DIRECTIONS:
Where the line containing "Task: Choose Service accounts menu entry" appears, begin retyping; continue exactly through the final line of the data. Omit every picture.

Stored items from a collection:
╭──
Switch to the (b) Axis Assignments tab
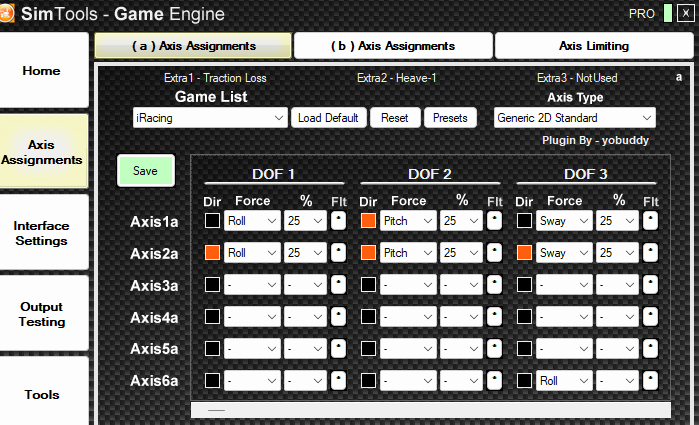The height and width of the screenshot is (425, 699). [393, 45]
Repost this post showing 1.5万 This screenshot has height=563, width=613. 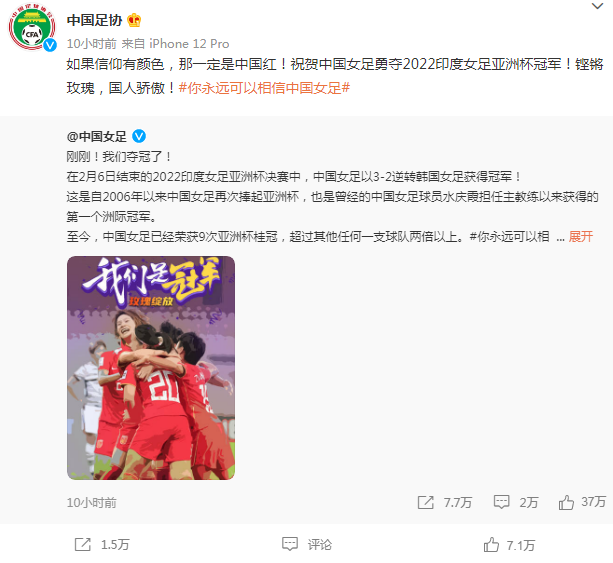coord(102,545)
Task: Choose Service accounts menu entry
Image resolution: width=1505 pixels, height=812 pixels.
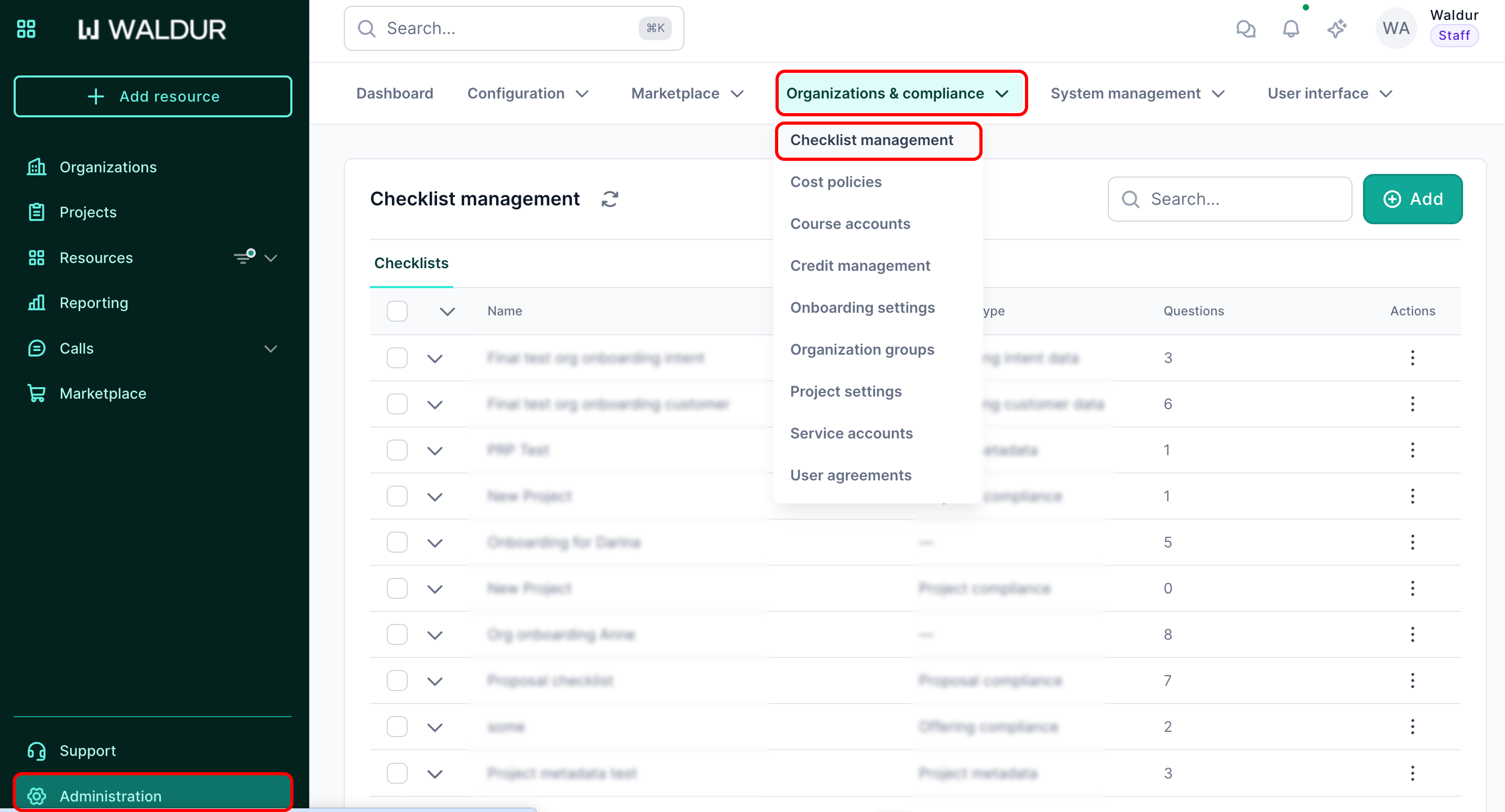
╰──
YOUR RESPONSE:
Task: Choose Service accounts menu entry
Image resolution: width=1505 pixels, height=812 pixels.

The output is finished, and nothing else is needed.